L’Esprit de Genève (Der Geist von Genf)
Zehn Jahre nach der Gründung des Völkerbunds erschien «L’esprit de Genève» von Robert de Traz. In diesem Essay wird der Ursprung der gleichlautenden Tradition anhand von drei bedeutenden Persönlichkeiten geschildert: Jean Calvin, Jean-Jacques Rousseau und Henry Dunant, deren Erbe dazu beitrug, dass Genf zu einem Symbol für Dialog, Frieden und Demokratie wurde. Bereits während der Zeit der Reformation wurden Vertriebene in der Calvin-Stadt aufgenommen, die sich Weltoffenheit auf ihre Fahne geschrieben hatte. Als guter Genfer Bürger schlug der Autor des Gesellschaftsvertrags die Schaffung eines Bunds der Völker vor, um einen immerwährenden Frieden zu gewährleisten.

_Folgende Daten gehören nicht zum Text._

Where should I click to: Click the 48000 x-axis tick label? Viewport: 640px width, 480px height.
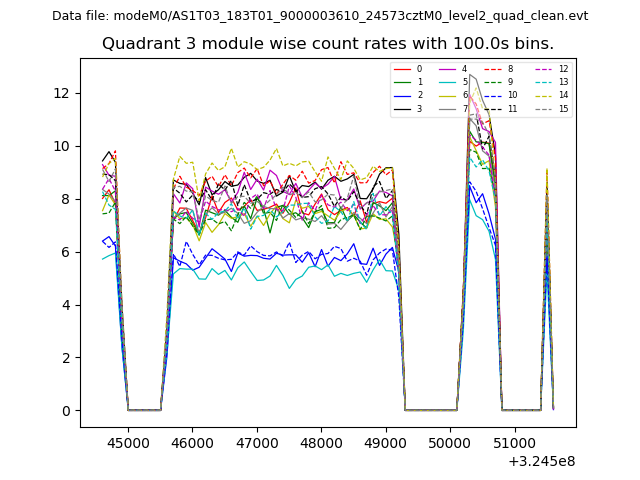coord(321,441)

Dabei orientierte er sich am Schweizer Modell. Hundert Jahre später, im Jahr 1863, wurde das Internationale Komitee vom Roten Kreuz gegründet, und im folgenden Jahr wurde die erste Genfer Konvention unterzeichnet. Dieses Abkommen wurde im 20. Jahrhundert ausgebaut, was zu den vier heutigen Grundpfeilern des humanitären Völkerrechts führte: den vier Genfer Konventionen von 1949 und ihren Zusatzprotokollen.

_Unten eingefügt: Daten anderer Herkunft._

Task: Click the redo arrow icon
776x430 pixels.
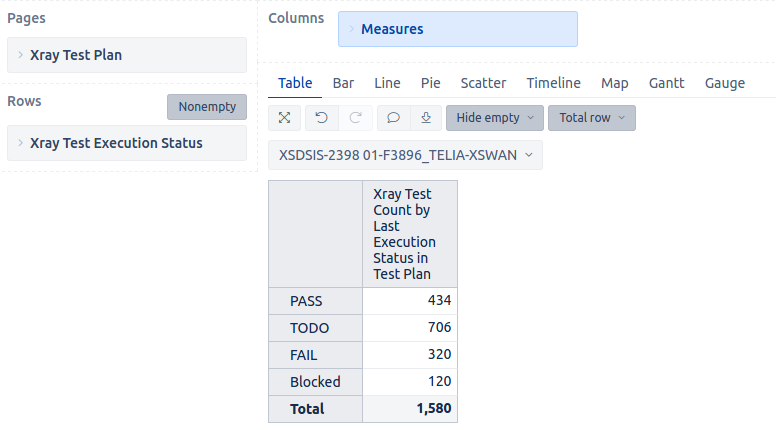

Gleichzeitig wurde 1919 Genf zum Sitz des Völkerbundes ernannt. Damit gewann die Stadt zunehmend an internationaler Bedeutung. Heute beherbergt Genf eine einzigartige Ansammlung internationaler Organisationen, NGOs und diplomatischer Vertretungen. Neben humanitären Angelegenheiten werden dort fast alle Themen behandelt, die die Zusammenarbeit mehrerer Staaten erfordern. Diese reichen von Frieden und Sicherheit über Handel, Menschenrechte und Klima bis hin zur Grundlagenforschung.